Here's an album of the functional restoration of this Denbigh milling machine I've found. I found it in a welding shop in Alberta, crammed at the back. The owner said he used it once a year to cut a keyway, and the guy before him the same. The first owner appears to have painted the sliding precision surfaces, which sounds dumb but it worked in my favour. I have no idea how old it is, I can't find it on lathes.co.uk, but I at least know that because it's got the 3-3/8 overarm it's before 1956. It looks like it was designed to run with an over head shaft setup, but someone modified it to run with an electric motor. Everything seems well oiled, the dust had gathered and made some kind of paste that seems to have prevented rust on the shafts and exposed surfaces. None of the fasteners are seized or rounded off, an experienced wrench maintained it. I think it was well maintained and nearly unused. The oil holes were plugged with that oily crud, so I'm glad I fully pulled it apart to clean it well. I'm also using paint stripper to try to get that paint off the ways without harming the surface. I hope the guy didn't prep with sand paper, but it looks ok so far. Because of the paint I haven't been able to evaluate wear on the ways. There is a crack on the casting on the rear over arm clamp bolt. It's probably going to prevent tightening up that end. I don't know what I'm going to do about that just yet. I might just ignore it since I'm probably not going to be using it to it's full capacity that way anyway. Maybe drilling and tapping the end so I can bolt an external clamp ring to it.
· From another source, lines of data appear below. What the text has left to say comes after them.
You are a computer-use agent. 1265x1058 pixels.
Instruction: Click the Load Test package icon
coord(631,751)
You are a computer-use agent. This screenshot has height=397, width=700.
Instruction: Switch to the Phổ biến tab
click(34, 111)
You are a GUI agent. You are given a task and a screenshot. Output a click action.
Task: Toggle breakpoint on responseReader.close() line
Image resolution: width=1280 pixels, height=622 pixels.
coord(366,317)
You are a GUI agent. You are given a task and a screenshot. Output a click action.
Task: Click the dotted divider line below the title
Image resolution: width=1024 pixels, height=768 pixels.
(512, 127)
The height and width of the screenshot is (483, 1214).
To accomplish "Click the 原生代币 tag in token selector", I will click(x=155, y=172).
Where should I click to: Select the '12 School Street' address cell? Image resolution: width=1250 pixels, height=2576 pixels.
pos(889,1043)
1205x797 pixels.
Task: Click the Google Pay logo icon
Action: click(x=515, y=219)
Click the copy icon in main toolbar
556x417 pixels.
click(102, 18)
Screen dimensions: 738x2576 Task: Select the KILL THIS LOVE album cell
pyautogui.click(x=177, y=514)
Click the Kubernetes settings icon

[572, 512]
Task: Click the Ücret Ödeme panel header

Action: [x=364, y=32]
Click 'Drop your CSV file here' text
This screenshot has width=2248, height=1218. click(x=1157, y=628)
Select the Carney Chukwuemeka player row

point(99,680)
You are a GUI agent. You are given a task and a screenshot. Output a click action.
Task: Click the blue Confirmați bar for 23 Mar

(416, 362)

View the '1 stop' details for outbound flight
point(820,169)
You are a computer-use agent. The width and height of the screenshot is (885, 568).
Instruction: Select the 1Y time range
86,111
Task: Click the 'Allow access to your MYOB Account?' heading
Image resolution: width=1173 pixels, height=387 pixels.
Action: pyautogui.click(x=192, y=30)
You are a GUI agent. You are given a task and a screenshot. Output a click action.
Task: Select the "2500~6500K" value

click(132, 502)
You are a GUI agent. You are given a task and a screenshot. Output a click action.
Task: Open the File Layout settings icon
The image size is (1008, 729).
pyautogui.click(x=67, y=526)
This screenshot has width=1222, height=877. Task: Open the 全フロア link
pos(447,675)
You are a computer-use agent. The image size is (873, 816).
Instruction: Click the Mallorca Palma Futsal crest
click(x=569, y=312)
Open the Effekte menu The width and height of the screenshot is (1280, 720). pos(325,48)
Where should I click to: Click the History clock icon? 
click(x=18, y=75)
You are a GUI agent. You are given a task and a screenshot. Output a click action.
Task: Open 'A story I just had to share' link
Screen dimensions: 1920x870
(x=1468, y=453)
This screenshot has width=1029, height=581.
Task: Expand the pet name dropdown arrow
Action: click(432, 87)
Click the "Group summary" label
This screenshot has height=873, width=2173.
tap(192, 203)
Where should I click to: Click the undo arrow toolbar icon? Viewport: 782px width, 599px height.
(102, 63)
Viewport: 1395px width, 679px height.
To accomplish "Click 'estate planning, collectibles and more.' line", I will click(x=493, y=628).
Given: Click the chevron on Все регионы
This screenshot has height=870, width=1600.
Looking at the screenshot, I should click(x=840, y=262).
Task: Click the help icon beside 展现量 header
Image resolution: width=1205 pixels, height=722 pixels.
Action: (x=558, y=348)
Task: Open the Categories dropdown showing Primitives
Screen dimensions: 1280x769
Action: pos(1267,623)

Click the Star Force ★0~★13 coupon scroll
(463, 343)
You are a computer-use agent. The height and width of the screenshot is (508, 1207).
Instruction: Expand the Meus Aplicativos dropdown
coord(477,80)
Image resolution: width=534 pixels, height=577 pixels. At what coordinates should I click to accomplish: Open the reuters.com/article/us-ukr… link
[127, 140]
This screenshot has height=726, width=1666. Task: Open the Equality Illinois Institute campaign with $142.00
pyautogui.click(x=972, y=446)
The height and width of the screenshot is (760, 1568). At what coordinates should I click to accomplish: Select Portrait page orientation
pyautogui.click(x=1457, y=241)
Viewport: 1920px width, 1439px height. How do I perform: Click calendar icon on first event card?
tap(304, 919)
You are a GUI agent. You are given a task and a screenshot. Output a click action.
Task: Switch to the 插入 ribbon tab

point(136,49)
The back gear has a funny arrangement (to me). The big gear at the front is keyed to the spindle and has a bolt. You loosen the bolt and slide it inwards and tighten it again, and that frees it from the step pulleys. Then you unlock and throw the lever to the right, which turns an eccentric and pushes the back gear shaft towards the spindle and engages the spindle gears. A bit of a dance, but the major benefit to me is it's an extremely simple and resilient mechanism.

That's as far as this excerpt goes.